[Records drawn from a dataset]
===
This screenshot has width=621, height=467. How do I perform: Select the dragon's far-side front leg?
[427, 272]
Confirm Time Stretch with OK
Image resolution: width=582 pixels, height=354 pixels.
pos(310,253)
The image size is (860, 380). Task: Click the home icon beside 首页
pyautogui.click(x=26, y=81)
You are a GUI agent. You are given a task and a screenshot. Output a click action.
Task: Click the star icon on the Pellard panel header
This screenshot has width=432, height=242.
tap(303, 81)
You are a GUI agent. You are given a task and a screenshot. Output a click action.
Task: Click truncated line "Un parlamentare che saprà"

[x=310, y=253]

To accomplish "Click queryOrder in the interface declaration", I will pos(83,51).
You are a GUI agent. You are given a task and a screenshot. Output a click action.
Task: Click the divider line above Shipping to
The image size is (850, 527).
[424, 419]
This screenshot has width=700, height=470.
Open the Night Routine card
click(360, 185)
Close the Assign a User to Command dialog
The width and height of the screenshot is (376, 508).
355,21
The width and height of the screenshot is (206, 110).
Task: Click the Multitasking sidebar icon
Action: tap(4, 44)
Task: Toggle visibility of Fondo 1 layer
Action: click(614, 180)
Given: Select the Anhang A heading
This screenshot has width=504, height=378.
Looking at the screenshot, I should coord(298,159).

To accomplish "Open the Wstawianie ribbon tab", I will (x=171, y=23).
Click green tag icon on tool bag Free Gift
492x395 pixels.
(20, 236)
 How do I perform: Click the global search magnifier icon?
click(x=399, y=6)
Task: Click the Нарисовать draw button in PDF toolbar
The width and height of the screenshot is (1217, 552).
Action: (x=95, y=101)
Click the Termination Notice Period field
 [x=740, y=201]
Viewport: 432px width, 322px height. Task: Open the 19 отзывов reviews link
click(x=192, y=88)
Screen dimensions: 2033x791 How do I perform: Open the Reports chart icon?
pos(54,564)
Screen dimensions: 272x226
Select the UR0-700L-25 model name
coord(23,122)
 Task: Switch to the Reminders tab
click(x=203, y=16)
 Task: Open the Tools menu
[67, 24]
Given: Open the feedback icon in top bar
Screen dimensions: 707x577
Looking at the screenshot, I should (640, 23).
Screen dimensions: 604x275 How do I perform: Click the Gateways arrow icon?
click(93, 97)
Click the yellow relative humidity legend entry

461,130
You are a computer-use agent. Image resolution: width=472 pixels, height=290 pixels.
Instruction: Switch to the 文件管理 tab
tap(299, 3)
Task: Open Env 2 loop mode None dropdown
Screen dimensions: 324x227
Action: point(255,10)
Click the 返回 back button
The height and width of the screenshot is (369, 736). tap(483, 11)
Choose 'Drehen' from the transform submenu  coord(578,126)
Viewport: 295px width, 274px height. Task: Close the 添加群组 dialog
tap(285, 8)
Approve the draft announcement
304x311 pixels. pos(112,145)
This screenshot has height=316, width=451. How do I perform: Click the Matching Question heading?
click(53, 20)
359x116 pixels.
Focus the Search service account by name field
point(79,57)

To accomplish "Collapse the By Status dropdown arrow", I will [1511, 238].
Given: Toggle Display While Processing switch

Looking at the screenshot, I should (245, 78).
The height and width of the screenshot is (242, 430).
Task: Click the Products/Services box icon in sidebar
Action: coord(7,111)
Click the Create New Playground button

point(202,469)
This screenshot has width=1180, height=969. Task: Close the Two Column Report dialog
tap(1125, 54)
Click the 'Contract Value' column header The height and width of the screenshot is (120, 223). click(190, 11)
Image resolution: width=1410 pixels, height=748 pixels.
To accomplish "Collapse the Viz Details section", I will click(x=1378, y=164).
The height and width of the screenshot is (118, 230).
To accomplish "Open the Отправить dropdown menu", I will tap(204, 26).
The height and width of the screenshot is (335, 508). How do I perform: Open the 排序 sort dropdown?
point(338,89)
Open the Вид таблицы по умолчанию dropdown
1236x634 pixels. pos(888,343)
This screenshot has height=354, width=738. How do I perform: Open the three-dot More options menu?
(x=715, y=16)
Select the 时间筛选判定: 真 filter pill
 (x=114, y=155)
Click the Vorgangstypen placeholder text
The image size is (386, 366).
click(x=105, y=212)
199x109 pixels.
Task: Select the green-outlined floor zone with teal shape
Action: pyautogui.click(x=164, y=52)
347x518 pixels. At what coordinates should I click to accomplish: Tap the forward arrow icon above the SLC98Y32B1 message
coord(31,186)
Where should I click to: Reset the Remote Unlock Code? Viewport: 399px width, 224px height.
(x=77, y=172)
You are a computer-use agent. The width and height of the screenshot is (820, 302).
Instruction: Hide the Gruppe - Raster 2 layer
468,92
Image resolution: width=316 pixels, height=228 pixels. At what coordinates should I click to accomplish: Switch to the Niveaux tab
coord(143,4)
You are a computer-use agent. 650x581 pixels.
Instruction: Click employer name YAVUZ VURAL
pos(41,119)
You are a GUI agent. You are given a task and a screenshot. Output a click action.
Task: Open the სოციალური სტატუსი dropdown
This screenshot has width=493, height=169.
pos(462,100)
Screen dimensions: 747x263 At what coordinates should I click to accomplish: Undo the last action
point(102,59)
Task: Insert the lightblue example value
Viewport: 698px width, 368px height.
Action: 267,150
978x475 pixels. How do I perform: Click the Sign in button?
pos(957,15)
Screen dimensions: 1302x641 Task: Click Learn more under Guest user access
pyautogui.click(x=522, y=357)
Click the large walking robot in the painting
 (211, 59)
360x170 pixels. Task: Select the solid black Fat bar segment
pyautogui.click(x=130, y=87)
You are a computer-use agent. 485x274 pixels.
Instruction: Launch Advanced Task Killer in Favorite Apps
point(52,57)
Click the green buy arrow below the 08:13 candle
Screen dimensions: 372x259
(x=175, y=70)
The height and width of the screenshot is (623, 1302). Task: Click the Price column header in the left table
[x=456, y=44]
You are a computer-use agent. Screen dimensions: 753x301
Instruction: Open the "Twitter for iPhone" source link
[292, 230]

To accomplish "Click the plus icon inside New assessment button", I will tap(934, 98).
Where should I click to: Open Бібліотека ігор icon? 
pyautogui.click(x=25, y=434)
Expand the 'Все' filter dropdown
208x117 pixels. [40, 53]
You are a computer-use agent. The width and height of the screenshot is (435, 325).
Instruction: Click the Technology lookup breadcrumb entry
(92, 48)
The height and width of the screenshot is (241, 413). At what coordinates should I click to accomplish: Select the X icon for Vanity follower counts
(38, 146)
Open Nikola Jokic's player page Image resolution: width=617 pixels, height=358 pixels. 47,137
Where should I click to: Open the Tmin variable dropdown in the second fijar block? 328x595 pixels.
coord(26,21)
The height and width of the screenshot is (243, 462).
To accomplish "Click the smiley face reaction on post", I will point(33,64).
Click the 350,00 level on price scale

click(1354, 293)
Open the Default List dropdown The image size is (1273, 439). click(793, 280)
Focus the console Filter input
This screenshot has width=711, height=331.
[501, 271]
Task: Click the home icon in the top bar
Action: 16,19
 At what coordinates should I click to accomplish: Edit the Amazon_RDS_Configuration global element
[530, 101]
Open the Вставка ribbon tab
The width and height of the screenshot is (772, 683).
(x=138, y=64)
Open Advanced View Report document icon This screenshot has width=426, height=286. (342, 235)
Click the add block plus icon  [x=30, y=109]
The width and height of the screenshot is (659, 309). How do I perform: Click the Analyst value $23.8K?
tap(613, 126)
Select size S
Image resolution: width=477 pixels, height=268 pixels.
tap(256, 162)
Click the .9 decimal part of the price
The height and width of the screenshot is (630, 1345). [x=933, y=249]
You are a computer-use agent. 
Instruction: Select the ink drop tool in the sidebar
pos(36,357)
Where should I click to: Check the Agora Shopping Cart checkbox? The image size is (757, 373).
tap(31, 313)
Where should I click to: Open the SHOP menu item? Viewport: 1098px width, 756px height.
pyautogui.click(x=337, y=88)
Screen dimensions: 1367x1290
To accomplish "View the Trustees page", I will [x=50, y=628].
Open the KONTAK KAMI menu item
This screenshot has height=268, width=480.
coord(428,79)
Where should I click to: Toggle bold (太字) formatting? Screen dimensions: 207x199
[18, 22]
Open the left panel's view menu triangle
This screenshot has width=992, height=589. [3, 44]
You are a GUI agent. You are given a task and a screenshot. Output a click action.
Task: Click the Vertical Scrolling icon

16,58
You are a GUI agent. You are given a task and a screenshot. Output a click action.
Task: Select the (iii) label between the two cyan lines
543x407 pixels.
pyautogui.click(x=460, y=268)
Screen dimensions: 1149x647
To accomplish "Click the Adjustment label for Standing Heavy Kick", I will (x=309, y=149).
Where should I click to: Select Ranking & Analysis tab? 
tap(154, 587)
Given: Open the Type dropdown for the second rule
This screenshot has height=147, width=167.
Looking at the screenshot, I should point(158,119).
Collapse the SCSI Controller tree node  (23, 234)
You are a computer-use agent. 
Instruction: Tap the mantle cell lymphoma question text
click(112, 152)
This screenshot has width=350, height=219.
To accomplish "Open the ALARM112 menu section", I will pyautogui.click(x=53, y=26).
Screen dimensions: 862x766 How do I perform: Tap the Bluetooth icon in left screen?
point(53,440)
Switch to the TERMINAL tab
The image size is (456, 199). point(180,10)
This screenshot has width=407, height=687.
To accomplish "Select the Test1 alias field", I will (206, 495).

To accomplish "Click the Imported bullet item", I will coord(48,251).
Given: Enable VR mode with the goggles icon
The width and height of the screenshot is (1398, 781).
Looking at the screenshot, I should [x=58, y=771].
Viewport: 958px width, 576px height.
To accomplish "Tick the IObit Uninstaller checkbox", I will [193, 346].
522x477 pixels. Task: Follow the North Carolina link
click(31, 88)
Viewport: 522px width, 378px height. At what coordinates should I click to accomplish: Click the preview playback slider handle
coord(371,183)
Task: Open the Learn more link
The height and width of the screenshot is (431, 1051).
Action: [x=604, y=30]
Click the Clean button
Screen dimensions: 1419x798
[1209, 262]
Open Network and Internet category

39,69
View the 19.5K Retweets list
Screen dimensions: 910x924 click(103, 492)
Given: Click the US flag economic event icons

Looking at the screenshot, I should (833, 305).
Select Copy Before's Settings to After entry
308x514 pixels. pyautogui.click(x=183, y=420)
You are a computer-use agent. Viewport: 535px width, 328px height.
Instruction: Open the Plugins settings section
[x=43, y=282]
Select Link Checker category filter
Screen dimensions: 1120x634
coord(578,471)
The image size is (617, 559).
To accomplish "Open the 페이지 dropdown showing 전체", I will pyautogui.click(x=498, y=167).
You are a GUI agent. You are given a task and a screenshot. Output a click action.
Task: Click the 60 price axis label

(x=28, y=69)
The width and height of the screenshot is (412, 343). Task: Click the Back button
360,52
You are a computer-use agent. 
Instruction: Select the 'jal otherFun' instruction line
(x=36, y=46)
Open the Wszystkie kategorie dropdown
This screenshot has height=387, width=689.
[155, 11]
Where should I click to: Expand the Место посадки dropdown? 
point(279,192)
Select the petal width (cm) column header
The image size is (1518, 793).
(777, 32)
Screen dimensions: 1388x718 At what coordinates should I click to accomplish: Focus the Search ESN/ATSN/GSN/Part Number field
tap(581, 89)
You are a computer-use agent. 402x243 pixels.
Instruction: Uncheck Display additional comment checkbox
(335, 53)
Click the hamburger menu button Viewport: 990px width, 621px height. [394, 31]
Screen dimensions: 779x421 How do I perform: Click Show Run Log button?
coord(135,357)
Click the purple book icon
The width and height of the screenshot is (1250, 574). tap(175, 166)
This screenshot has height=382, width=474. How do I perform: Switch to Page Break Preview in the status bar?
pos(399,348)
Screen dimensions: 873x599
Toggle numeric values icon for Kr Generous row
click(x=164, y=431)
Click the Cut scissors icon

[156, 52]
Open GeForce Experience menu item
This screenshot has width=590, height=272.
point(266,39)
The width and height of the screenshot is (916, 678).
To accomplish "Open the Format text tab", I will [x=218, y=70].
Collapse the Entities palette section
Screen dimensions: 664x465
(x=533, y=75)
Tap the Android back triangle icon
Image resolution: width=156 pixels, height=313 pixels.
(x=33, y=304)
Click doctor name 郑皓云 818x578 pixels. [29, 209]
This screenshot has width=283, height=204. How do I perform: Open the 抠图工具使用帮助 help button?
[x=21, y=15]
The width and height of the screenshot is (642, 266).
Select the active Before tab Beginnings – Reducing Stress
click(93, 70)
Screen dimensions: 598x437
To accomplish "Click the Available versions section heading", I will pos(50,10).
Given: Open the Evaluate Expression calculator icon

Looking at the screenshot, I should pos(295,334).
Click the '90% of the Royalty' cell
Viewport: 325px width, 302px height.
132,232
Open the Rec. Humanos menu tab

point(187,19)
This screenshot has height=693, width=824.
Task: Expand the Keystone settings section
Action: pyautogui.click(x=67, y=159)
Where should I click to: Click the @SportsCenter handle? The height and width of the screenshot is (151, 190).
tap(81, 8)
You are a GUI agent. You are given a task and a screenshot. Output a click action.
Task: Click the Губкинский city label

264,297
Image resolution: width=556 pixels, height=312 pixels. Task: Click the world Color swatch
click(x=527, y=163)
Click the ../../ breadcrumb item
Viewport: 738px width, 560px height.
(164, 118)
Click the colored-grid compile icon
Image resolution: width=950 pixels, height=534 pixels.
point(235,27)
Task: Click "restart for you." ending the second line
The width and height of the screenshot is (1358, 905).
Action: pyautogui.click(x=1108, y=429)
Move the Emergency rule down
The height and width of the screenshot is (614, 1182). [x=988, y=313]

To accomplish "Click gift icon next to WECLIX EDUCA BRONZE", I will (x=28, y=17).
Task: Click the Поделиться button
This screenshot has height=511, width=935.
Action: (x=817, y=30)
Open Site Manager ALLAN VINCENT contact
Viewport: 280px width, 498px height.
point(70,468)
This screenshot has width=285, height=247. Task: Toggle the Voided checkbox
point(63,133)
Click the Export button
===
* EXERCISE DIRECTIONS: Using the data above, establish how many lines include the word "plus"; the reply is that number only.

* ANSWER: 2